Nós, do SOS Corpo, mantemos com a CESE uma parceria de longa data. Temos objetivos muito próximos, queremos fortalecer os movimentos sociais porque acreditamos que eles são sujeitos políticos de transformação. Seguiremos juntas. Um grande salve aos 50 anos. Longa vida à CESE
Celebrar os 50 anos da CESE é reconhecer uma caminhada cristã dedicada a defesa dos direitos humanos em todas as suas dimensões, comprometida com os segmentos mais vulnerabilizados da população brasileira. E valorizar cada conquista alcançada em cada luta travada na busca da justiça, do direito e da paz. Fazer parte dessa caminhada é um privilégio e motivo de grande alegria poder mais uma vez nos regozijar: “Grande coisas fez o Senhor por nós, e por isso estamos alegres!” (Salmo 126.3)

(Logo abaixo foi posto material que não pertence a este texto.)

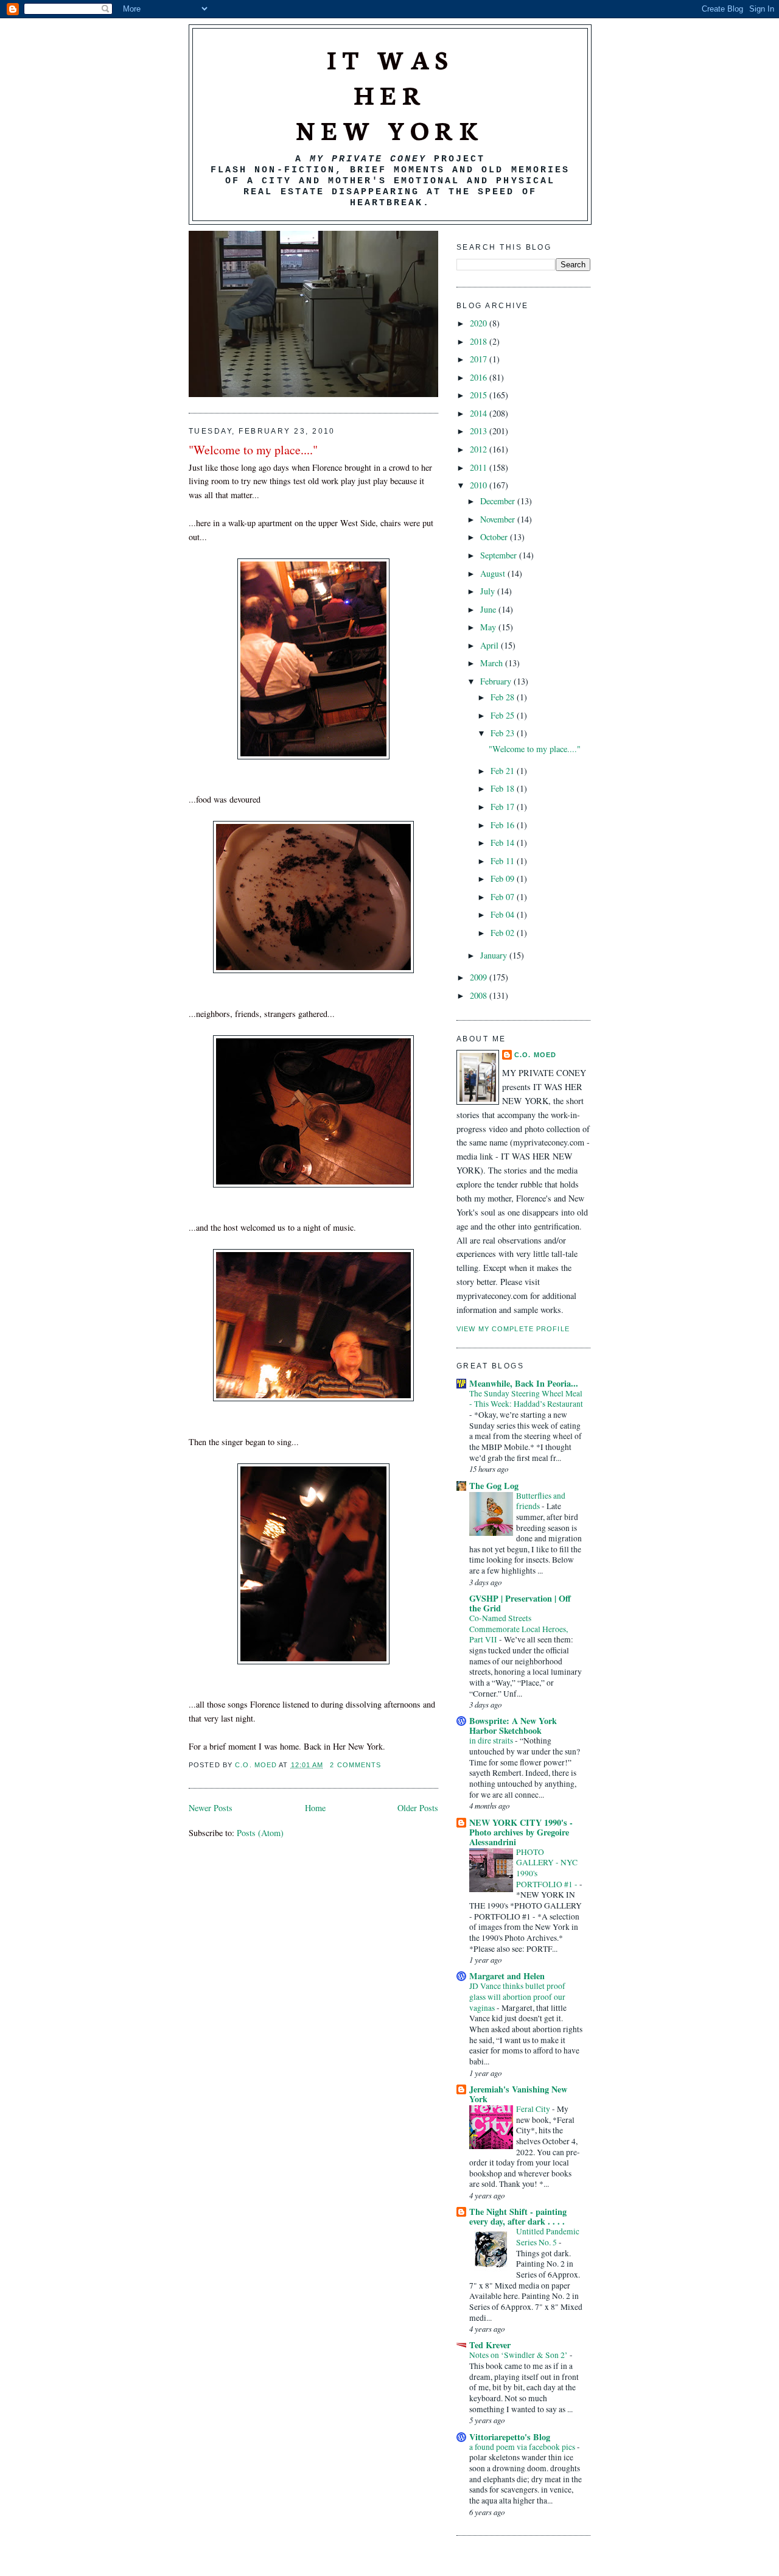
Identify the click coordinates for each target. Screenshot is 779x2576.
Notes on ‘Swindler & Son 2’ (519, 2354)
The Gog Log (494, 1485)
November (498, 519)
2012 (479, 449)
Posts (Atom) (260, 1833)
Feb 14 (504, 842)
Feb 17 (504, 806)
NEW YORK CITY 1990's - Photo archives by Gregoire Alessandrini (521, 1832)
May (489, 627)
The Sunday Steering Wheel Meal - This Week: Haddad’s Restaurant (526, 1399)
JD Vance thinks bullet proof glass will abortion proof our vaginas (517, 1996)
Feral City (534, 2108)
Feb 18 (504, 788)
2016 (479, 377)
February (497, 681)
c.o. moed (257, 1764)
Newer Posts (210, 1808)
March (492, 663)
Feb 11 (504, 861)
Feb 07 (504, 897)
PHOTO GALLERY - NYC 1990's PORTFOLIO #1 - (547, 1868)
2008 (479, 995)
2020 (479, 323)
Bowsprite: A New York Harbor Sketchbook (513, 1725)
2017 (479, 359)
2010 (479, 485)
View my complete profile (513, 1328)
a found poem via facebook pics (523, 2446)
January (494, 955)
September (499, 555)
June (489, 609)
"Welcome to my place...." (253, 450)
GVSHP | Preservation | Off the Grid (520, 1603)
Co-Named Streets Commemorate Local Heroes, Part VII (518, 1629)
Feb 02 (504, 932)
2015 (479, 395)
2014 (479, 413)
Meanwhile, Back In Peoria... (523, 1383)
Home (315, 1808)
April (490, 645)
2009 (479, 977)
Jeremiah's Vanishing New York (518, 2094)
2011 (479, 467)
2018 (479, 341)
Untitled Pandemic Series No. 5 (547, 2237)
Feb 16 (504, 825)
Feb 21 (504, 770)
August (494, 573)
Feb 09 (504, 878)
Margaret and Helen (507, 1975)
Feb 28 (504, 697)
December (498, 501)
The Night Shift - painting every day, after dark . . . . (518, 2216)
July (488, 591)
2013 (479, 431)
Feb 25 (504, 715)
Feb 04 (504, 914)
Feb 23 (504, 733)
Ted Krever (490, 2344)
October (495, 537)
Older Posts (417, 1808)
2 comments (355, 1764)
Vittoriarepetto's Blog (509, 2436)
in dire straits (492, 1740)
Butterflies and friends (540, 1501)
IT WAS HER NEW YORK (390, 94)
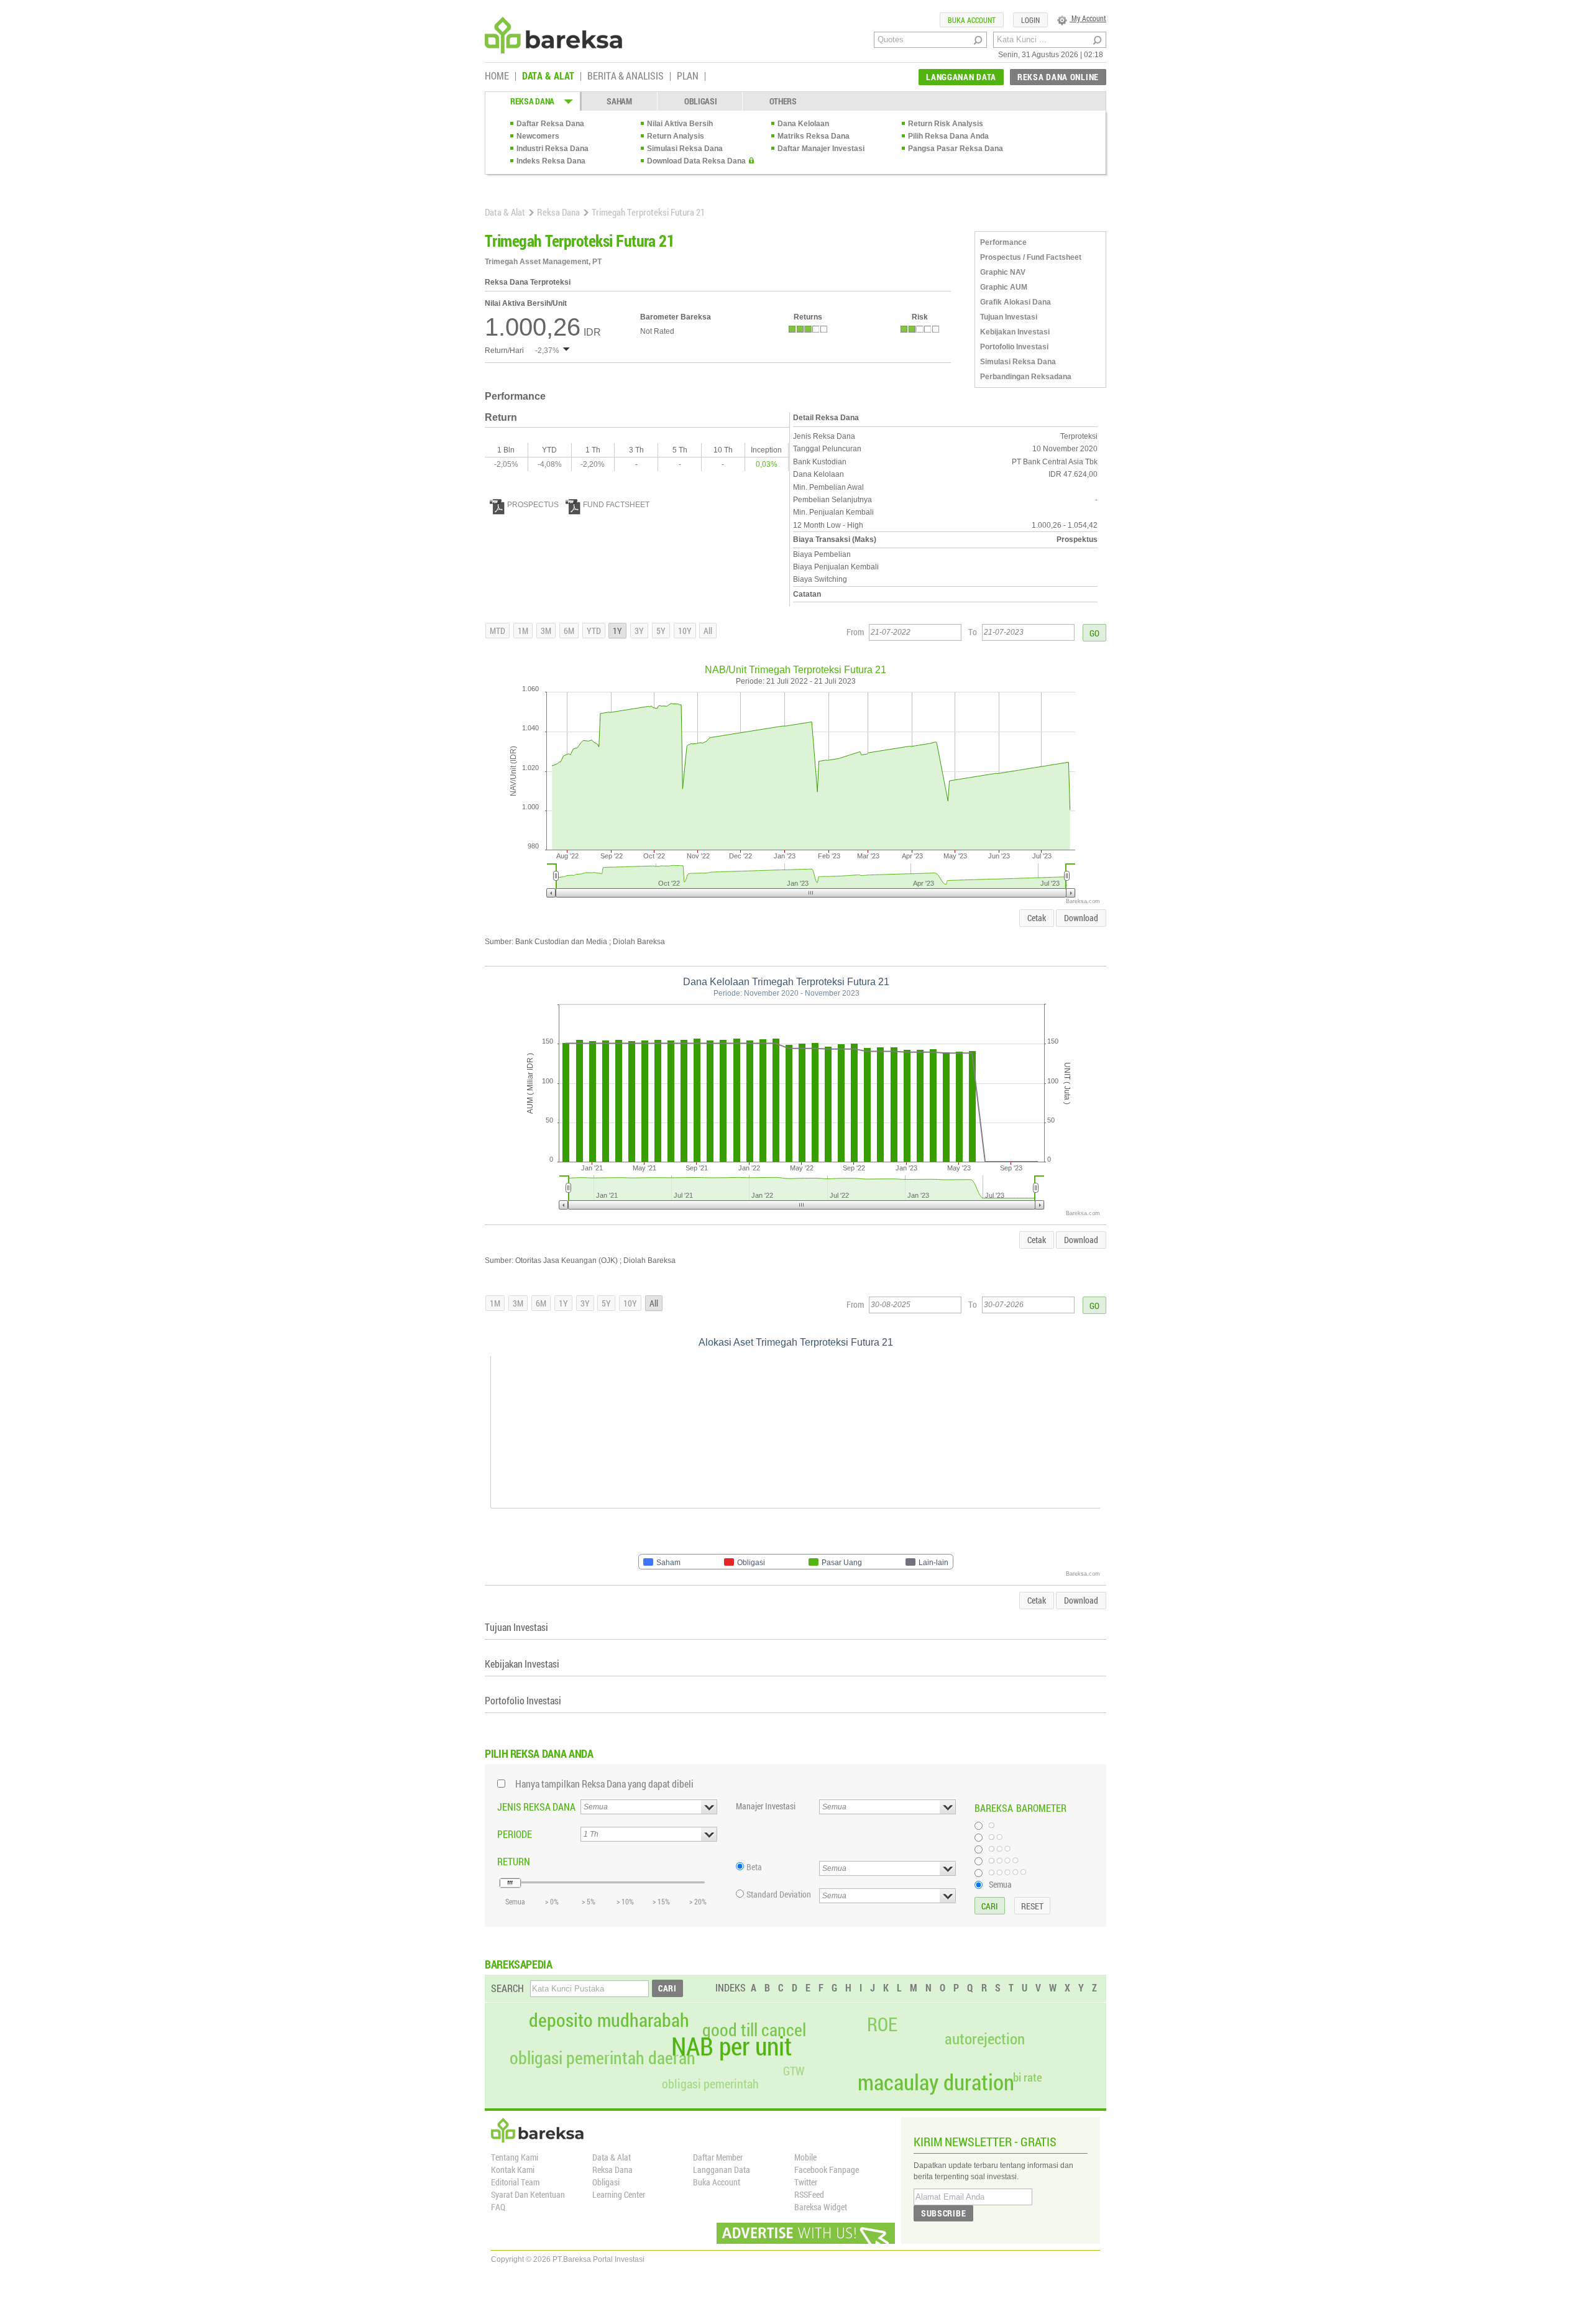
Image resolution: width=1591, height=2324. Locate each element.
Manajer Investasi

A luta antirracista é o grande mote das nossas ações que tem um dos principais objetivos o enfrentamento ao racismo religioso e a violência, que tem sido crescente no estado do Maranhão. Por tanto, a parceria com a CESE nos proporciona a construção de estratégias políticas e de ações em redes, nos apoia na articulação com parcerias que de fato promovam incidência nas políticas públicas, proposições institucionais de enfrentamento a esse racismo religioso que tem gerado muita violência. A CESE nos desafia na superação do racismo institucional, como o grande vetor de inviabilização e da violência contra as religiões de matrizes africanas.
A CESE completa 50 anos de testemunho de fé ativa no amor, faz jus ao seu nome. Desde o início, se colocou em defesa dos direitos humanos, denunciou atos de violência e de tortura, participou da discussão de grandes temas nacionais, apoiou movimentos sociais de libertação. Parabéns pela atuação profética, em prol da unidade e da cidadania. Que Deus continue a fazer da CESE uma benção para muitos.